* _Records for the exercise_:
· · · ·
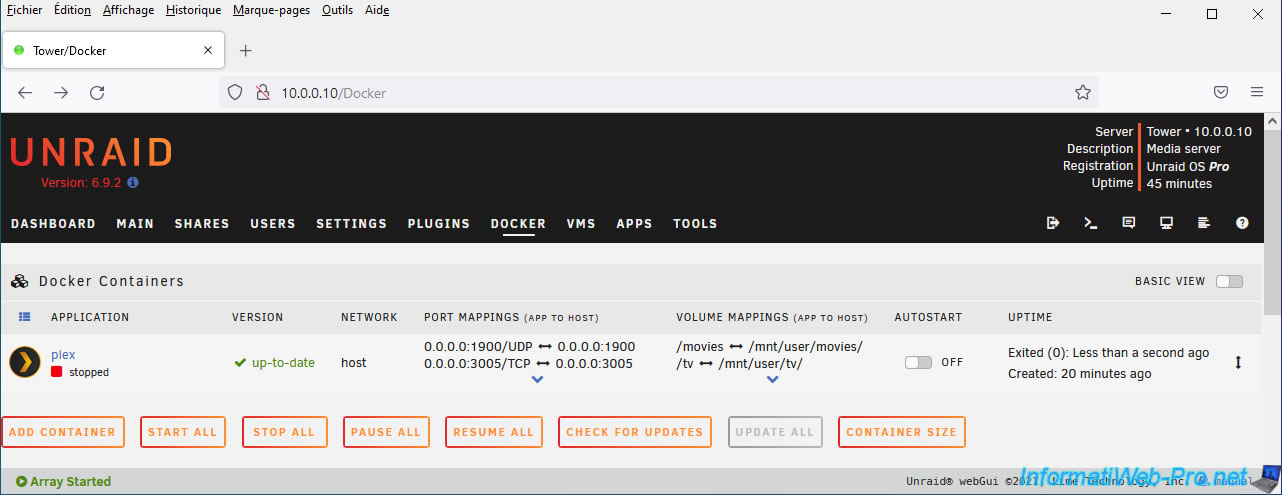Click the help question mark icon
1282x495 pixels.
[x=1242, y=223]
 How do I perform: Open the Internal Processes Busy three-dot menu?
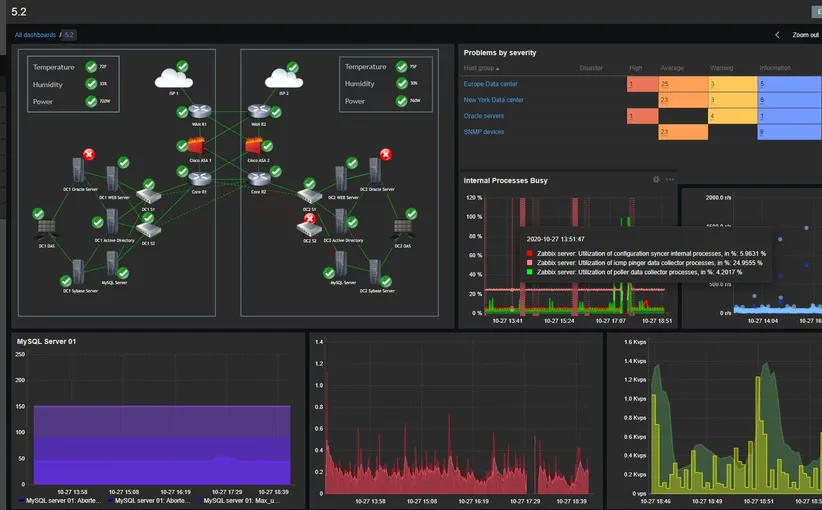pos(670,180)
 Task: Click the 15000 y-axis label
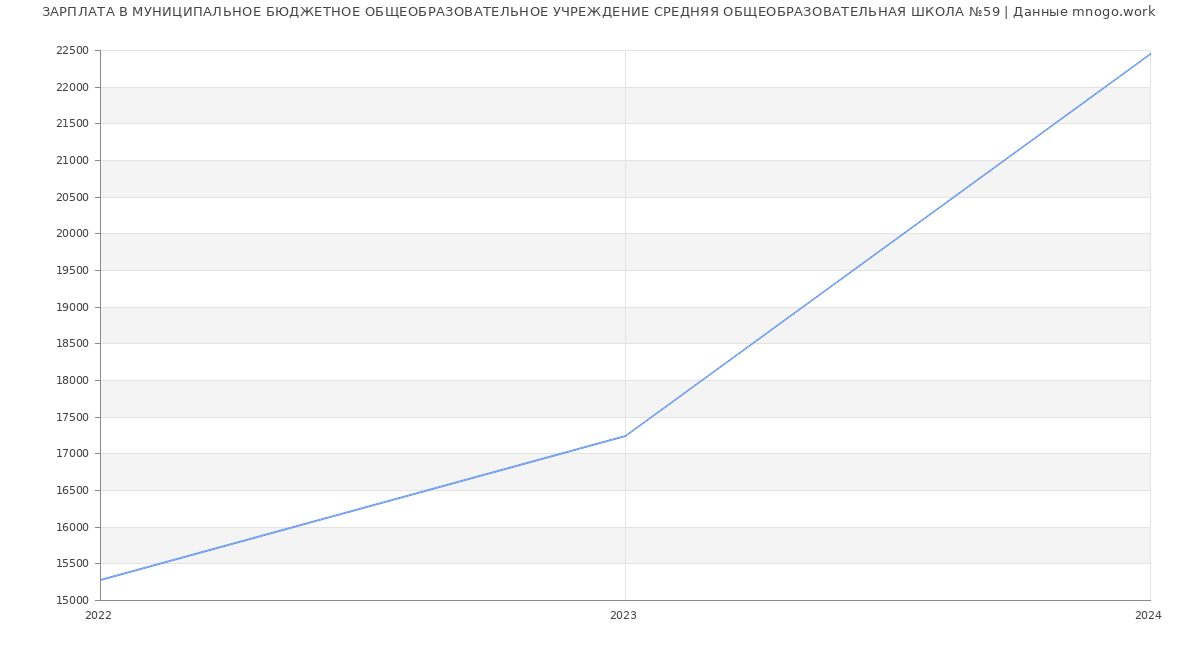click(72, 601)
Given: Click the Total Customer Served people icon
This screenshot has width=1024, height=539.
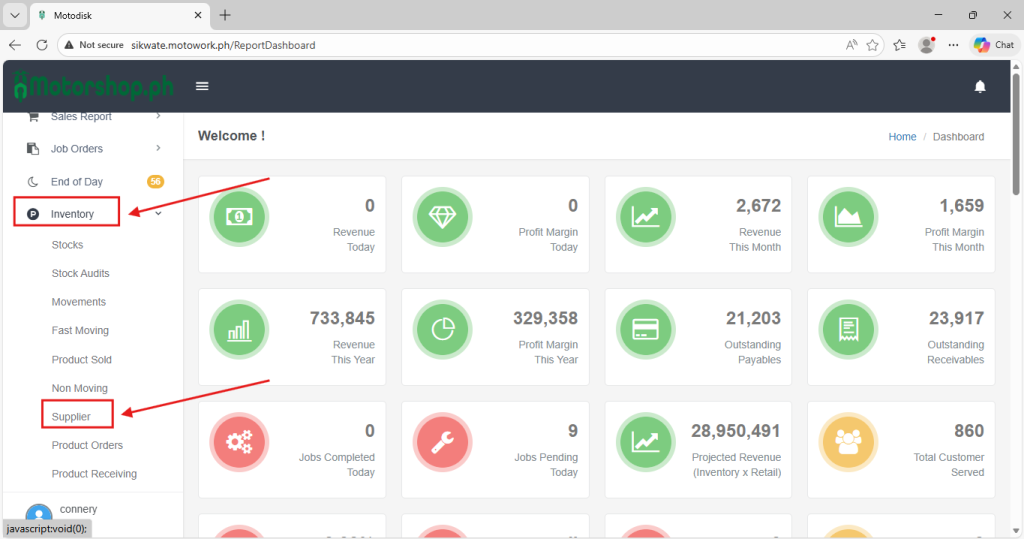Looking at the screenshot, I should tap(848, 443).
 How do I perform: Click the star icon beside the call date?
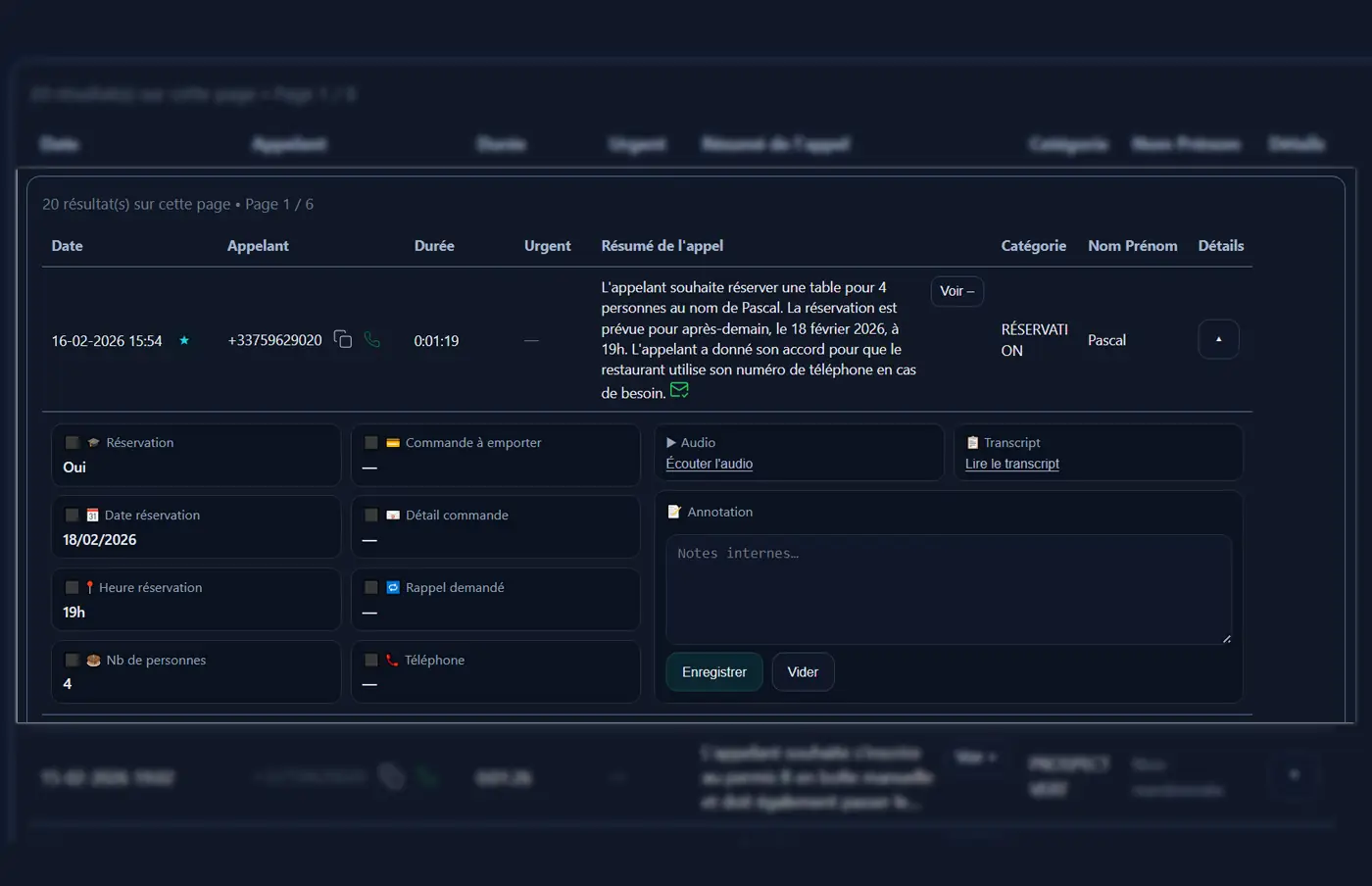[184, 340]
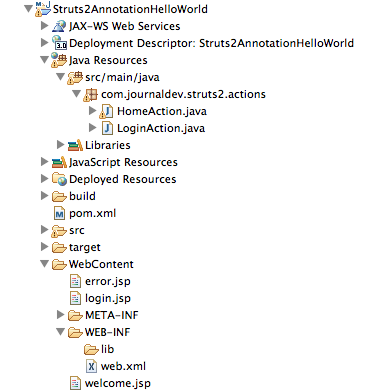Click the HomeAction.java file icon
The height and width of the screenshot is (392, 371).
tap(107, 111)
· · · ·
Reproduce word for word the lines from the line with "This screenshot has width=1024, height=539." to the end of the entries above, both included, but leave the pictures out.

This screenshot has width=1024, height=539.
Looking at the screenshot, I should tap(848, 443).
 How do I perform: Click the star icon beside the call date?
[184, 340]
Click the HomeAction.java file icon
The height and width of the screenshot is (392, 371).
tap(107, 111)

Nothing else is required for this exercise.